Midnight in Everwood is a feminist retelling of the famous Nutcracker story. The protagonist, Marietta, is a privileged socialite who is being forced to marry. For Marietta, marriage is a leash because it means she will have to give up her true passion for ballet dancing. If she can’t dance, who is she? However, Kuzniar has also turned Marietta into the antagonist too. Marietta is strong-willed, and after escaping Drosselmeier, she ignores all the warnings about King Gelum because they come from a man. She agrees to stay with the king creating her own prison.

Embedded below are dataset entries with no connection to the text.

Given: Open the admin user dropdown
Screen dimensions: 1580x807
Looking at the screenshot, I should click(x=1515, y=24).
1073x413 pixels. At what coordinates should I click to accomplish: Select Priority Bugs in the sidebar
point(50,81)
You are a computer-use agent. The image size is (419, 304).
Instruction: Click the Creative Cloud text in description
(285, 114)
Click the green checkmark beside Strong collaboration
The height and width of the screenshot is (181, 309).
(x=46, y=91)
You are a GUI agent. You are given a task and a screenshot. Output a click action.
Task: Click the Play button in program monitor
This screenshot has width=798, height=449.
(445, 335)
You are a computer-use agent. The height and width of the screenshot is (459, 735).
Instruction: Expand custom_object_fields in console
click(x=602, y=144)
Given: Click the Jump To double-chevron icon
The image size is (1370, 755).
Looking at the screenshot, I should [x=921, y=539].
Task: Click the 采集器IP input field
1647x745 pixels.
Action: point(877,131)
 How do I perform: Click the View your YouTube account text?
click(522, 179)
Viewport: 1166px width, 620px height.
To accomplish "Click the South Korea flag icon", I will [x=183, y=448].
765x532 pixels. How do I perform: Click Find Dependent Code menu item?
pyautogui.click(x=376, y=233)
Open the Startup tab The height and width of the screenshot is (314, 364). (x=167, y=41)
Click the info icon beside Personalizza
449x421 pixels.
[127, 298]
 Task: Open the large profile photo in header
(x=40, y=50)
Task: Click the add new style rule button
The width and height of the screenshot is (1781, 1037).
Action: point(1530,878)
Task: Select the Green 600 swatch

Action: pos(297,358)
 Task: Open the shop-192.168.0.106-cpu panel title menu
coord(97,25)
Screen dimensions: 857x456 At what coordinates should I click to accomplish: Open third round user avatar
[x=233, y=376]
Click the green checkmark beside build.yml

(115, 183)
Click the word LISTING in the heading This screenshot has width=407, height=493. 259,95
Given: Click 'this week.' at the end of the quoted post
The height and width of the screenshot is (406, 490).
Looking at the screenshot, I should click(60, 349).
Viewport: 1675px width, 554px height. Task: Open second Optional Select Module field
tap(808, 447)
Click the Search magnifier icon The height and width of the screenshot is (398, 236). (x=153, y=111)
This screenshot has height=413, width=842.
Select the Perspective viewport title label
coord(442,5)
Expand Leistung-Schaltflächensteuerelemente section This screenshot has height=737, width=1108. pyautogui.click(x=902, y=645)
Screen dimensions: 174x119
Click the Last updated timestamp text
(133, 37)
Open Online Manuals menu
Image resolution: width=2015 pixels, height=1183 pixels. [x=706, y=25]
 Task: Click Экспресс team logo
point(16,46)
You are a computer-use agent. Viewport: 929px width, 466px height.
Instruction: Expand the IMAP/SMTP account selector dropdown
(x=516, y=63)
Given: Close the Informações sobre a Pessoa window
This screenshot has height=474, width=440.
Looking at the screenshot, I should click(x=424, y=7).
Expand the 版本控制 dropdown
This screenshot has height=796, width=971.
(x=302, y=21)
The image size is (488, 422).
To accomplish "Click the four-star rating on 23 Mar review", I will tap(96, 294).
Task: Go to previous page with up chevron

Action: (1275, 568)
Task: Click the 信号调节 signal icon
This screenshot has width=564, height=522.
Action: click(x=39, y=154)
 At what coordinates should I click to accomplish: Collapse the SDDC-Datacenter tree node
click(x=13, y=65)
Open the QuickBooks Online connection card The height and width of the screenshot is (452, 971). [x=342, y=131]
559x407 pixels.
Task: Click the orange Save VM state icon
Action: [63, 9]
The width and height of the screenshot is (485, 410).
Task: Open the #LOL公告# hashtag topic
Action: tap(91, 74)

This story is as much about Marietta’s personal growth as it is about good versus evil. The inclusion of BAME characters allows Marietta to understand how privileged her position truly is. She has everything she could ever want, while Harriet, a black woman, has had to fight for her place in the ballet school and is only there at the sufferance of a white man. There are also references to the suffragettes who fought so Marietta could have all her freedoms, but she doesn’t understand those sacrifices. It is only when she is Gelum’s prisoner that Marietta truly grasps the charmed life she has lived.
Kuzniar’s world-building is lavish and gorgeous, befitting Marietta’s lifestyle in the real world and the magical land. Her descriptions of the food, clothes, and decorations are sumptuous, creating a beautiful landscape for the reader. When mixed with the romance element between Marietta and Captain Legat, she swept me away for hours. I didn’t want it to end.
I have always loved The Nutcracker, a fantastical story of good and evil told with toys and mice. Kuzniar has elevated the fairytale, showcased the feminist elements, and given us a heroine in Marietta who is relatable, likeable, and determined. I would highly recommend Midnight in Everwood to anyone who loved Katherine Arden’s The Bear and the Nightingale.